The intrinsic parameters of a camera encompass the focal length, pixel dimensions, the principal point (where the optical axis intersects with the image plane) and finally, the subject of this post, the skew between the axes of the image plane. These parameters are collected into a matrix called the calibration matrix which when applied to a point in the scene, gives the pixel on the image plane it projects onto.

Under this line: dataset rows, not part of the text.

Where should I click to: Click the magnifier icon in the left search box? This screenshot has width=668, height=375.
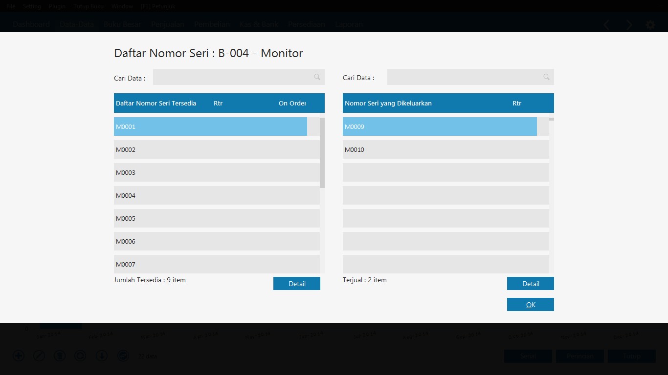317,77

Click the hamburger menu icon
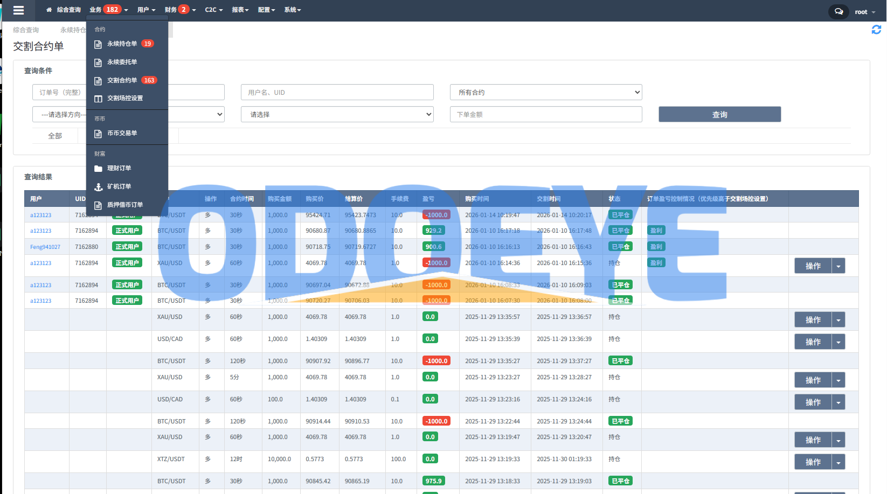point(18,10)
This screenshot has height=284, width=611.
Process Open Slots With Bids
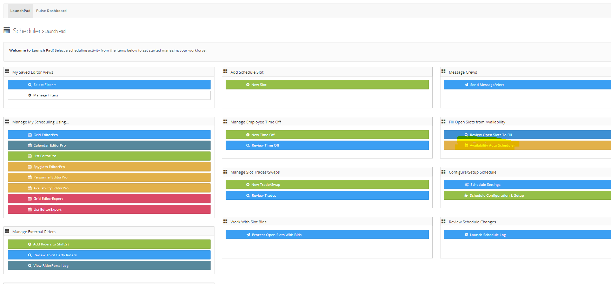327,235

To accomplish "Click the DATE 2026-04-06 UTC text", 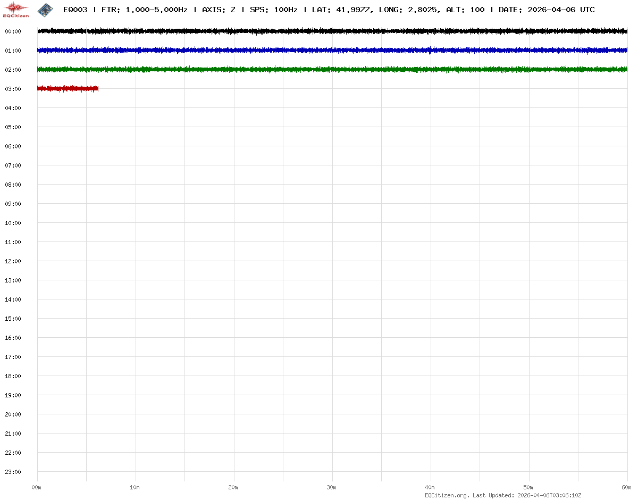I will pos(547,10).
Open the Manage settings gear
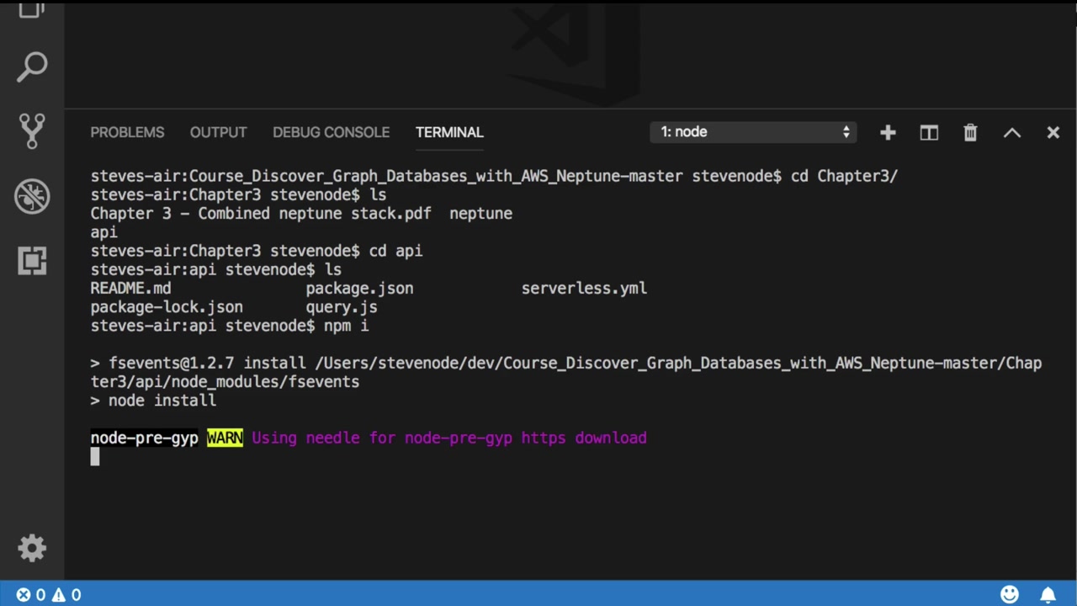Screen dimensions: 1077x606 tap(32, 549)
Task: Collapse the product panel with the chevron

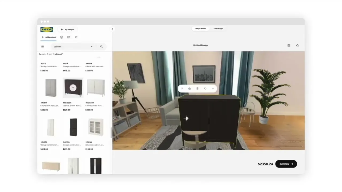Action: (112, 29)
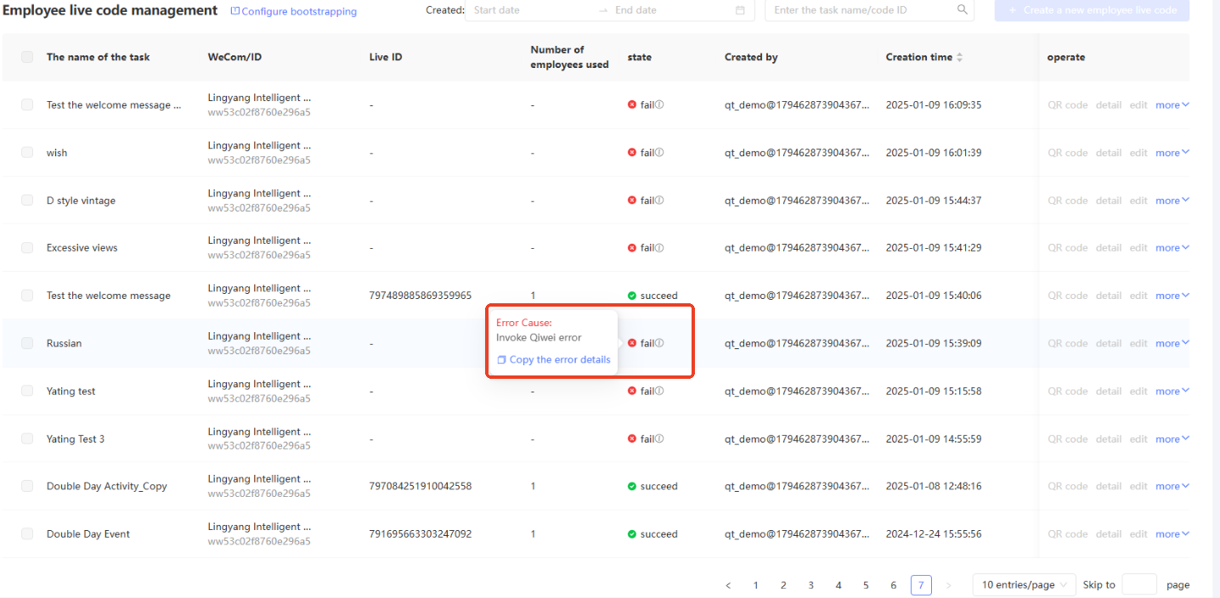Open the Configure bootstrapping link
Viewport: 1220px width, 598px height.
[x=294, y=12]
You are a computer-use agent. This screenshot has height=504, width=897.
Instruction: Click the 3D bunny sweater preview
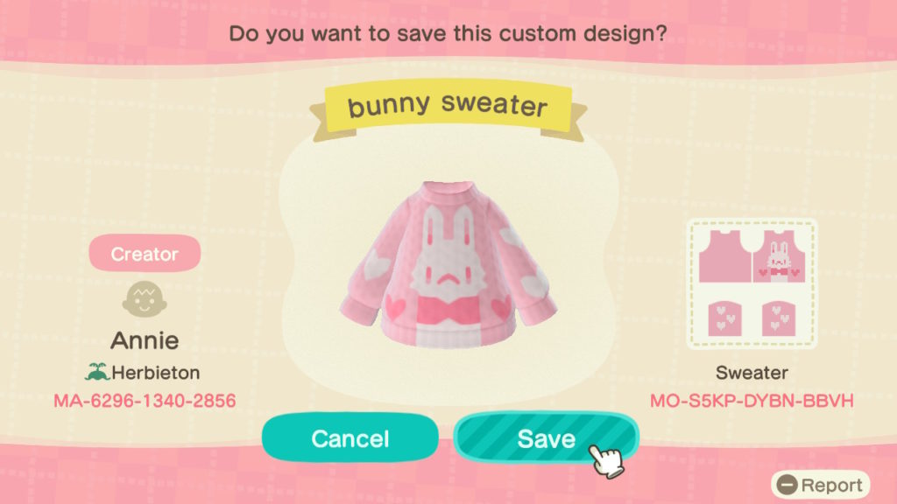click(448, 266)
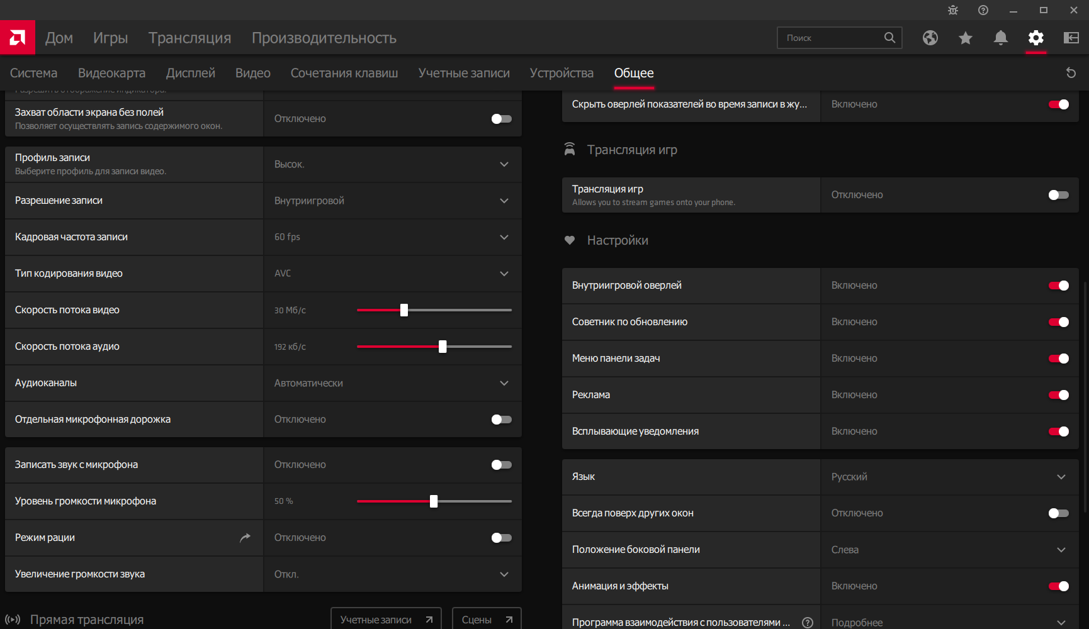The image size is (1089, 629).
Task: Open the Игры menu section
Action: (x=110, y=38)
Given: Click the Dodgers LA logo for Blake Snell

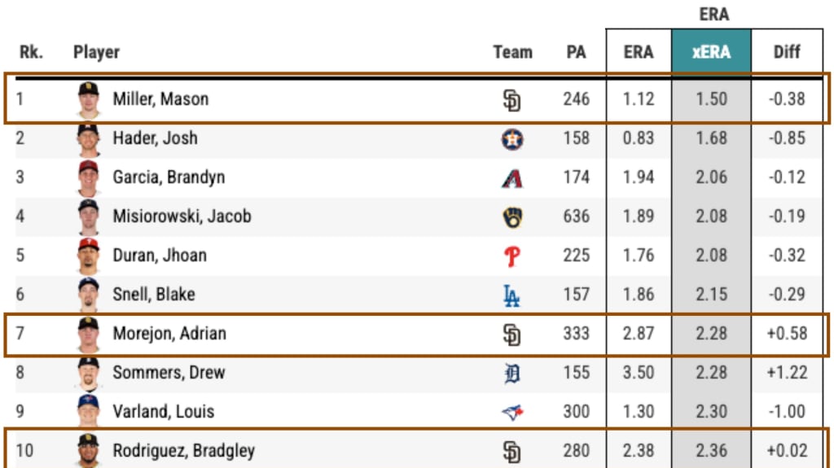Looking at the screenshot, I should pyautogui.click(x=511, y=295).
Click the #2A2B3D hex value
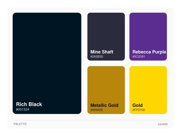This screenshot has height=136, width=181. [x=97, y=57]
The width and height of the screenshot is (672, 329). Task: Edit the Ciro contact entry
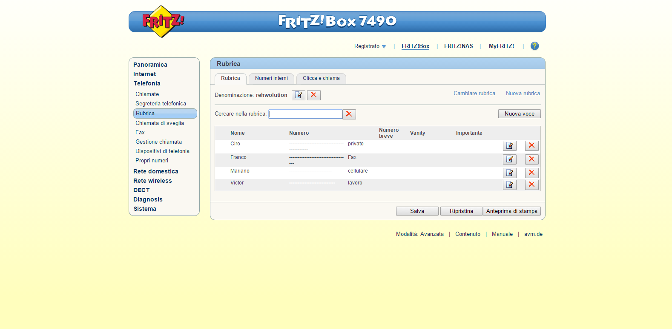509,146
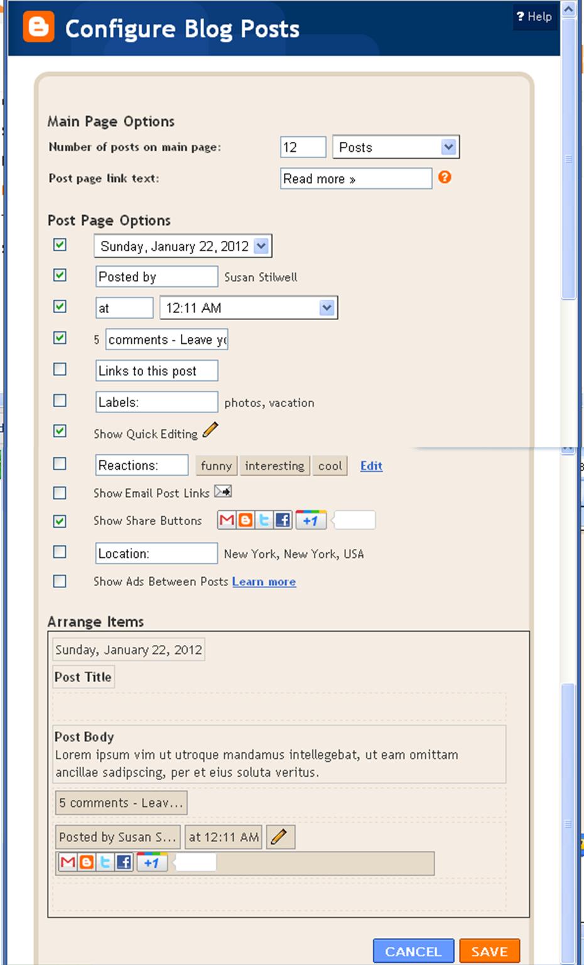
Task: Disable the Show Share Buttons checkbox
Action: 60,520
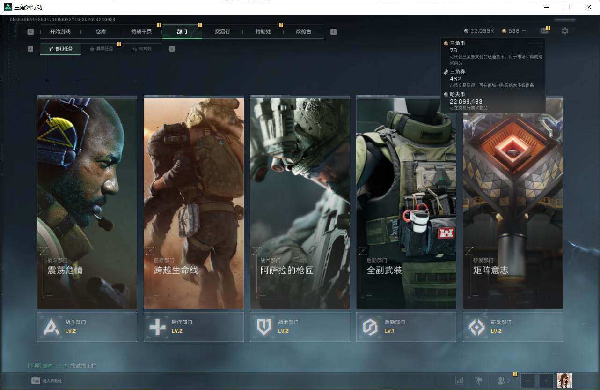Click the 战术部门 shield emblem icon
The image size is (600, 390).
coord(264,327)
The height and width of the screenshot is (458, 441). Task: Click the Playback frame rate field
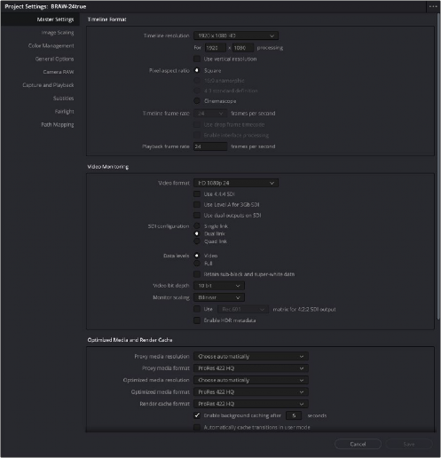coord(210,146)
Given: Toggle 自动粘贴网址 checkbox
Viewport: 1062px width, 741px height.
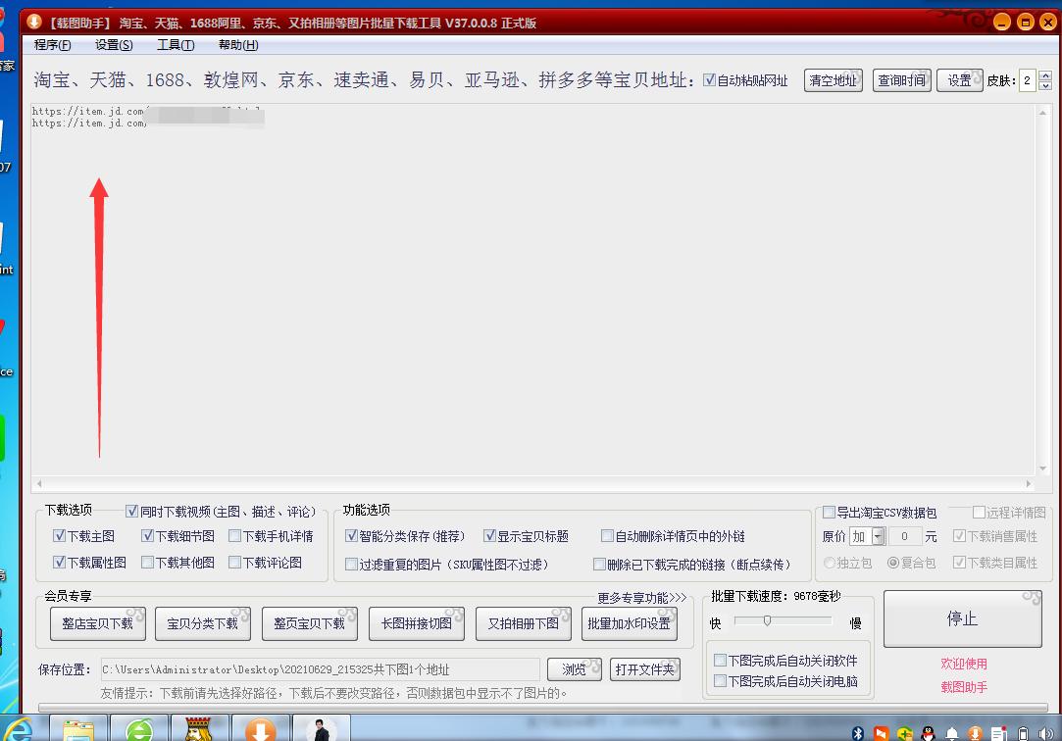Looking at the screenshot, I should 708,80.
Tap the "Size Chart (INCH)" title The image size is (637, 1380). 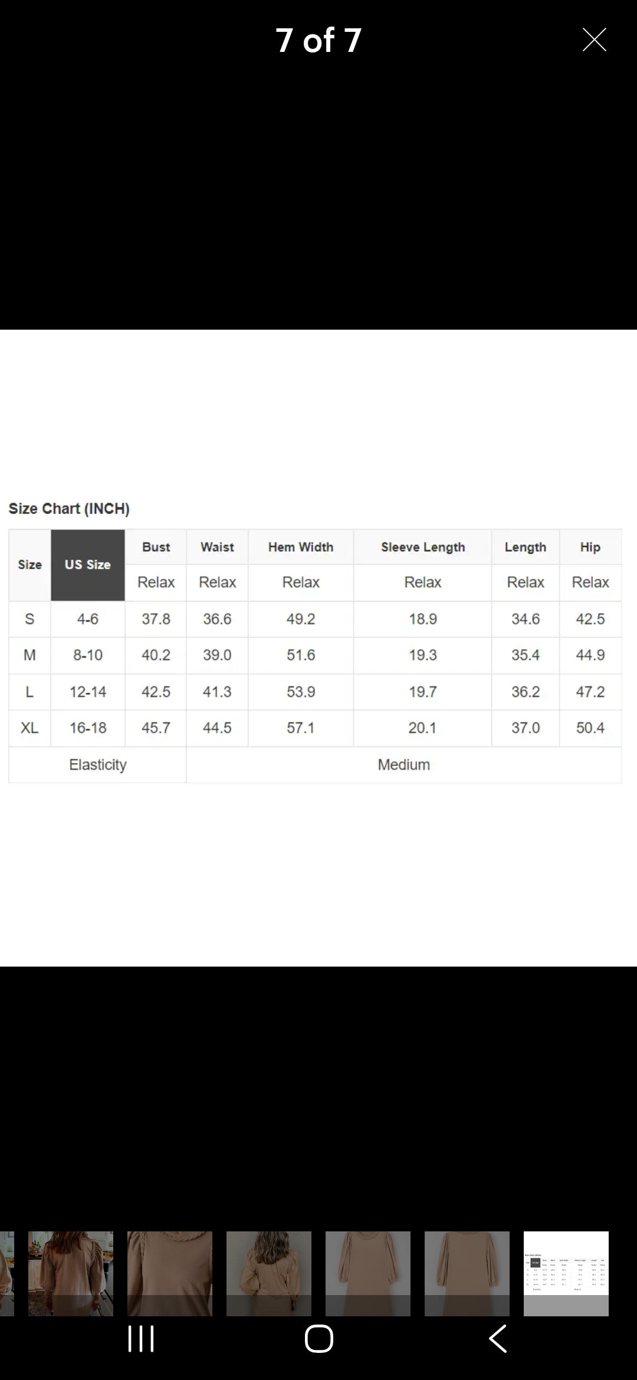coord(69,508)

Usually, the skew coefficient is simply represented as a constant like `s`

and
details of how it came about are omitted. To understand why this is so, you
might want to skip ahead to the section Should you care about axis
skew?). This post aims to discuss in
detail, the contribution of the axis skew to the calibration matrix of a
camera. To keep the post focused, I assume knowledge of how the other
parameters are accounted for in the matrix. The discussion takes the form of a
formal solution to a problem in the book “Computer Vision, A Modern Approach”,
but I hope that it is self-contained enough to be useful without the book too.

## Exercise 1.6

Show that when the camera coordinate system is skewed and the angle $\theta$ between the two image axes is not equal to 90 degrees, then Eq. (1.12) $$x = \alpha\hat{x} + x_0,$$ $$y = \beta\hat{y} + y_0$$

transforms into Eq. (1.13) $$x = \alpha\hat{x} - \alpha cot(\theta)\hat{y}+ x_0,$$ $$y = \dfrac{\beta}{sin(\theta)}\hat{y} + y_0$$

where

- $x$ and $y$ are the pixel coordinates of the projection of a point in the scene onto the retina,
- $\hat{x}$ and $\hat{y}$ are the coordinates of the projection of a point in the scene onto the normalized image plane,
- $\alpha$ and $\beta$ are the pixel magnification factors along the $x$ and $y$ axes respectively,
- and $x_0$ and $y_0$ are the offsets of the image center from the origin of
the camera coordinate system
^{1}.

**Physical and Normalized Image Coordinate Systems**

*Computer Vision A Modern Approach*

## Solution Outline

Let the ideally aligned axes of the normalized image plane with zero skew represent the axes of the coordinate frame $Norm$ and the skewed axes represent the axes of the coordinate frame $Skew$.

Note that $Norm$ and $Skew$ share the bottom left corner by construction.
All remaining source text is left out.